- **TEXT BLOCK**
________

# I Don't Get It



## RnJ (Sep 19, 2009)

Ok, I'm dying to know what about me makes travelers ask me if I'm a hippy. I should say, I consider it more ironic coming from hobos than from the general population. I mean sure, I'm a proponent of non-violence, like folk music, practice non-materialism, etc. But surely there's others in the traveling community? I'm not saying I wouldn't fall into some version of the definition of a hippie...but read on.

So, today I went to go see who was under the bridge, and there were a few atypical riders and hitchers well on their way to hangovers. Anyways, after introducing myself, the L.A. guy asked me I'm a hippie. This is at least the 3rd time I've been called or asked about being a hippie. Now, I've never considered it an insult, except when it's posed as one.

So, is it my shaggy un-dreaded hair? Is it my brown pants and green t-shirt? Is it my beard? Is it the fact that I don't wear exclusively black or have Amebix and G.G. Allin patches?

Is it douchebags? I don't really feel that offended over it, but find it a bit of a social anomaly, that people identify me as being that different from them, based on my appearance. It's like there's a rivalry between punks and hippies, and they're contending for that same counter-cultural space in society.

What do you guys think? Have you come across any punk vs. hippie sentiments? Perhaps there's some bad blood based on events? Also, how do the crust punks define hippies? How do they deal with the fact that they're sometimes referred to as "hippie punks?"
I know most of you will respond with "fuck labels" or something like that, but seriously, what's your input?


----------



## drun_ken (Sep 19, 2009)

like always...here comes some music......

call me punk cos I wear a leather jacket
call me a hippy cos I believe in love
and peace
call me an idealist cos of songs like this one
you can call me what
you like I am all and none of these
fix a label on me to keep illusions happy
fix a label on me does it make you feel secure?
fix a label on me to keep me at a distance
and I'll label you as ignorant not wanting to
know more
before we understand ourselves do we have to fight each other?
Before we share opinions must we keep them undercover?
we classify and categorize to keep ourselves divided
we are all individuals not the images
provided
fix a label on me to keep illusions happy
fix a label on me does it make you feel secure?
fix a label on me to keep me at a distance
and I'll label you as ignorant not wanting to
know more
labels are a subtle way of keeping us in line
divided by conformity we waste away our time
we are all individuals divided by their
rituals
think again like I have done--throw away the labels!
ix a label on me to keep illusions happy
fix a label on me does it make you feel secure?
fix a label on me to keep me at a distance
and I'll label you as ignorant not wanting to
know more

ya fukin hippie....you don't get it.....get over it...why do you care what others think of you? god i love dick...or should i say mr. lucas (fer all u smart asses out there).....


----------



## Bullet (Sep 19, 2009)

I think you answered your own question.


----------



## RnJ (Sep 19, 2009)

drun_ken said:


> ya fukin hippie....you don't get it.....get over it...why do you care what others think of you? god i love dick...or should i say mr. lucas (fer all u smart asses out there).....



In one sense, I do not care what people think about me, because I haven't conformed to that certain style of non-conformity. But on the other hand, I do care what people think about me, because I like people in general, not just those who appear like me. So I perceived it as a loss if people feel the need to compartmentalize and divide.

________

- **EXERCISE A**
Update the forum thread about being called a hippie from "# I Don't Get" to "posed as one.", replacing "bridge" with "overpass".
- **EXERCISE B**
Answer these questions on the forum thread about being called a hippie:
(i) Where did the first poster go to see who was there?
(ii) What color are the pants and the t-shirt that the first poster mentions?
(iii) What reply did Bullet post?
- **EXERCISE C**
Proceed with the forum thread about being called a hippie, picking up after its final sentence.
The records that come next are separate material and are not part of the forum thread.

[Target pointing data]
________

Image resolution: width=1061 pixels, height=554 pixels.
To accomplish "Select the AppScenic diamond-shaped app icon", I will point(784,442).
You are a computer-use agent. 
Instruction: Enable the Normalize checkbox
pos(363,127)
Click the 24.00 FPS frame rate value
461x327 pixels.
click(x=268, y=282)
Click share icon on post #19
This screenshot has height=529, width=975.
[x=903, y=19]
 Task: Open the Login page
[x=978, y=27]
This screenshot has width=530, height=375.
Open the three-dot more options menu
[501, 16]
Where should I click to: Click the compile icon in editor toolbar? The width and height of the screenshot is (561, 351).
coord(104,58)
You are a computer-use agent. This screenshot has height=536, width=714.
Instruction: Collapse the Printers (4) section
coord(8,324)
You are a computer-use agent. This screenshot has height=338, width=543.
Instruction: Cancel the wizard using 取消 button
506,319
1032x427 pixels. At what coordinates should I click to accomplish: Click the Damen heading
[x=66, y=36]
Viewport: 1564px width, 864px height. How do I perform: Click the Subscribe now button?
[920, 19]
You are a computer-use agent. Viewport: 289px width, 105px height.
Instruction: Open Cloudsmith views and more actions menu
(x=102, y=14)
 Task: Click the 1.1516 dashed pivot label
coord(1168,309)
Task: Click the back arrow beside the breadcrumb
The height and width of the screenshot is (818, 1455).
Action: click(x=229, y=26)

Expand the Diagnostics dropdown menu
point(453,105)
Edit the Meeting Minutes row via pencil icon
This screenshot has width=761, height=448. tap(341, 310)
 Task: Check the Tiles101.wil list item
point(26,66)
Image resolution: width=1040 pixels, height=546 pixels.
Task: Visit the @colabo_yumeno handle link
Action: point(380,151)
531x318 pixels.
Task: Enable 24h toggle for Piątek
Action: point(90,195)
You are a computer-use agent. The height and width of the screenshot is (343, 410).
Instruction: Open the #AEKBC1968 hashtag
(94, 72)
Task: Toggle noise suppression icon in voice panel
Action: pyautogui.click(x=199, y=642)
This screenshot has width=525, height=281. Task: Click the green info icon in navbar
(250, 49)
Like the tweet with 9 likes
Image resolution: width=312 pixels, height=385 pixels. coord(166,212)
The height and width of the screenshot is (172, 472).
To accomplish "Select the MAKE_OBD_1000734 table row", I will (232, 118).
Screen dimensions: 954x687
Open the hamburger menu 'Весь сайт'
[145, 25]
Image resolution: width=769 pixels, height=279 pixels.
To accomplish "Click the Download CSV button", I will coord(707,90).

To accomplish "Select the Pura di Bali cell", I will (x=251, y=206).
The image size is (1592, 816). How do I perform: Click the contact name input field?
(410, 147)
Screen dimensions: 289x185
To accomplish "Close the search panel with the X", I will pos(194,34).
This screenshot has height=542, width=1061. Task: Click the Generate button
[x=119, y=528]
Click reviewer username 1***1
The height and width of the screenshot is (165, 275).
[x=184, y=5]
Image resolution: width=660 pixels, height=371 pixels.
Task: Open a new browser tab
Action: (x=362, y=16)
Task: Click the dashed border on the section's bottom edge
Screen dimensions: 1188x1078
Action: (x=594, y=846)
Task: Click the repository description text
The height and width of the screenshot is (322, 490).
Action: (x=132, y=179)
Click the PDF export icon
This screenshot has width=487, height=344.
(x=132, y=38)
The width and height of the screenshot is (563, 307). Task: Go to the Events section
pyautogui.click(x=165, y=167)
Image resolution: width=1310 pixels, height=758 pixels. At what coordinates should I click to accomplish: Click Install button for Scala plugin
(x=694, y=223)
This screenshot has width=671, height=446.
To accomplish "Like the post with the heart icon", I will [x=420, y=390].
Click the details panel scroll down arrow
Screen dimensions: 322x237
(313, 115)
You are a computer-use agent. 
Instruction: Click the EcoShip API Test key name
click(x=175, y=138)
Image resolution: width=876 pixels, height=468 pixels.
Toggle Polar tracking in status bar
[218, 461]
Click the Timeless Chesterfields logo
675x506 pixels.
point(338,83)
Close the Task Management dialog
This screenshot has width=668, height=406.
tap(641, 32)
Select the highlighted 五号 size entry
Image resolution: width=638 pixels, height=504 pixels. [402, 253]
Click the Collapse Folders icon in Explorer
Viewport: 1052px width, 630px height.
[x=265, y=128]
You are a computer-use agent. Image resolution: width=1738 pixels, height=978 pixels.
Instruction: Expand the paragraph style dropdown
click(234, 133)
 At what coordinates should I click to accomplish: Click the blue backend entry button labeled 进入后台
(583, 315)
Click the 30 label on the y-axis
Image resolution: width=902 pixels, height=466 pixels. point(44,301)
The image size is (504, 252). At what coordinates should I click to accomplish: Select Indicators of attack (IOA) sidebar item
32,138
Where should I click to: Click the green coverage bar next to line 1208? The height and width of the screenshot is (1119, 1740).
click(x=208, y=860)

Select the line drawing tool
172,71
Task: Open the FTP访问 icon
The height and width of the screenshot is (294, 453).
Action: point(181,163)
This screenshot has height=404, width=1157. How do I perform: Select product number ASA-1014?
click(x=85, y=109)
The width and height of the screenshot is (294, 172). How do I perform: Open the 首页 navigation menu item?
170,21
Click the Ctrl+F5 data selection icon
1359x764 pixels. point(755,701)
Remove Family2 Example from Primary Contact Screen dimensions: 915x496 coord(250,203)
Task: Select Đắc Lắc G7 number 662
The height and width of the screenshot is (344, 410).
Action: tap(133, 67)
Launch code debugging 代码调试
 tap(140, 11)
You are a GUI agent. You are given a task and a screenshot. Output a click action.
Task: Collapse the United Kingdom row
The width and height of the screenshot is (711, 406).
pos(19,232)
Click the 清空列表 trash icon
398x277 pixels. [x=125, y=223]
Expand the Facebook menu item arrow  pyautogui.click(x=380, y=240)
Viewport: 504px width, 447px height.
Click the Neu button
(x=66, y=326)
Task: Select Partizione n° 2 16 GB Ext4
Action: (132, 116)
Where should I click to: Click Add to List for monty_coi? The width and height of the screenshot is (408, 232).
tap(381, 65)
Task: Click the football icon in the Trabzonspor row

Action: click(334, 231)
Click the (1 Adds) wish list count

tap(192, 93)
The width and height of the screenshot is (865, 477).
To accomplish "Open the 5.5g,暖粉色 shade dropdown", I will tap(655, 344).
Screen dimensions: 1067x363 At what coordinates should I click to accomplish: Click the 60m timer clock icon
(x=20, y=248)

________

- **FINAL RESULT A**
# I Don't Get It



## RnJ (Sep 19, 2009)

Ok, I'm dying to know what about me makes travelers ask me if I'm a hippy. I should say, I consider it more ironic coming from hobos than from the general population. I mean sure, I'm a proponent of non-violence, like folk music, practice non-materialism, etc. But surely there's others in the traveling community? I'm not saying I wouldn't fall into some version of the definition of a hippie...but read on.

So, today I went to go see who was under the overpass, and there were a few atypical riders and hitchers well on their way to hangovers. Anyways, after introducing myself, the L.A. guy asked me I'm a hippie. This is at least the 3rd time I've been called or asked about being a hippie. Now, I've never considered it an insult, except when it's posed as one.

- **FINAL RESULT B**
(i) Under the bridge.
(ii) The pants are brown and the t-shirt is green.
(iii) "I think you answered your own question."

- **FINAL RESULT C**
The lyrics were awesome, though I'm not sure your comments came off the same way.


----------



## genghis braun (Sep 19, 2009)

I hang out with some older hippies sometimes, and I have to say that they're pretty cool motherfuckers. granted, I think that some of the shit they believe in is a bit weird, but everyone has a right to believe whatever the fuck they want to believe in, and who's not to say that they're right and I'm wrong? you never truly know for sure when it comes to spirituality. really, though, it's just the new hippies that piss me off cuz I always get the feeling that they've just commodified what the folks from back in the 60's and 70's did, and basically use it as an excuse to get fucked up on drugs all the time, and then go fuck the neighborhood.

if someone called me a hippie, I think that would be not the most accurate of statements, but I would take it as some kind of compliment, cuz I can get behind a lot of what the hippie culture is all about (especially all the free drugs...j/k)

but, anyways, I'm gonna be one of those people that says "fuck labels". in a few situations they're useful, but mostly, their purpose is to divide people. in the end, man, just do what you do and if people don't like it, then, well, they don't fucking have to!


----------



## bote (Sep 19, 2009)

if someone asks you that question it means they haven't been around much, because either:

a) you are a hippy and they can't tell, because they don't know shit
b) you are not a hippy and they can't tell, because they don't know shit
c) they are provoking a stranger under a bridge for no good reason, most people learn not to do this pretty quick.

or maybe you are really annoying and so they were justified in taunting you, but you don't come off that way, so it was probably a-c

you should have been all "bro! nah bro, go back back to Santa MOnica bro!"


----------



## Rash L (Sep 20, 2009)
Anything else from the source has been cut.